• _Given problem A_: Retype the part of the memoir passage that begins with the words containing "Previously in A" and ends with "to take shape.".
• _Given problem B_: In the memoir passage, condense the paragraph beginning "Working at Worthing Motors whilst maintaining" into a short bulleted list that keeps its main facts.

• _Source_:
· · · · ·
Sunday, June 02, 2013



Previously in A Chequered Career….. I suppose cars were in my blood, for several generations ago a relation of mine, William Hillman set up a factory in Coventry making motor cars…… Hadley Garages was a hard act to follow, and working at Worthing Motors was something of an anti-climax……. There was only one workmate with whom I felt I had anything in common, and that was Allan; we shared the same cynical view on the way the garage was run….. And so it was I decided to start a restaurant of my own……. one day in 1998 the Stage Door Bistro and Wine Bar started to take shape.

CHAPTER 16  -  AND FOR MY NEXT TRICK!

Working at Worthing Motors whilst maintaining a secret existence far away in the shell of an evolving bistro in Eastbourne was not easy, but somehow I got away with it. As well as evolving a menu I had other things to concentrate my mind on such as finding suppliers and creating a tempting wine and beer list. I also had to get myself ‘licensed to sell alcoholic beverages on and off the premises’. That entailed two days at a council
training centre followed by an exam at Brighton Polytechnic. The main thing I remember from that course was the suggestion that in the event of a fight breaking out amongst intoxicated customers I was not to intervene myself, rather send in a female member of staff to cool things down! Fortunately it was one lesson I never had to call on! All that was followed by an appearance in Eastbourne Magistrates court where I swore on the bible to act in a responsible fashion in front of as bench of four upstanding members of the judicial system and hope I got away with it! Happily I did and I found myself in possession of a piece of parchment paper naming the only qualification I had ever gained!
· · · · ·
• _Supplied data_:

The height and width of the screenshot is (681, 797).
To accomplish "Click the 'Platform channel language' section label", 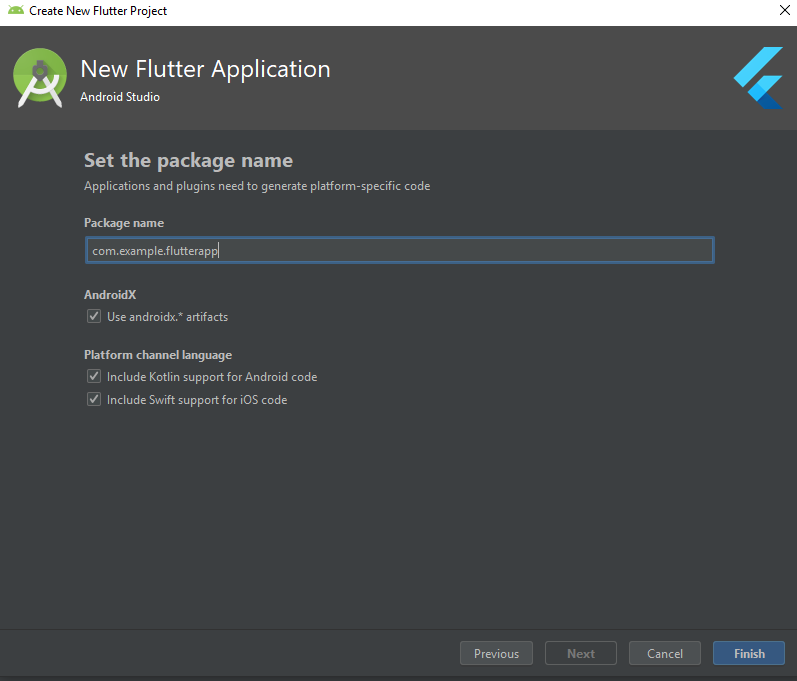I will point(158,355).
· · · · ·
• _Exercise output A_:
Previously in A Chequered Career….. I suppose cars were in my blood, for several generations ago a relation of mine, William Hillman set up a factory in Coventry making motor cars…… Hadley Garages was a hard act to follow, and working at Worthing Motors was something of an anti-climax……. There was only one workmate with whom I felt I had anything in common, and that was Allan; we shared the same cynical view on the way the garage was run….. And so it was I decided to start a restaurant of my own……. one day in 1998 the Stage Door Bistro and Wine Bar started to take shape.

• _Exercise output B_:
- The writer kept working at Worthing Motors while secretly preparing a bistro in Eastbourne.
- Preparations included developing a menu, finding suppliers and creating a wine and beer list.
- A license to sell alcoholic beverages on and off the premises was required.
- Getting the license meant two days at a council training center and an exam at Brighton Polytechnic.
- The course advised against stepping into fights between drunk customers and suggested sending a female staff member to calm things down. That advice was never needed.
- The writer then appeared in Eastbourne Magistrates court and swore on the Bible before a bench of four to act responsibly.
- The application succeeded, and the resulting certificate was the only qualification the writer ever gained.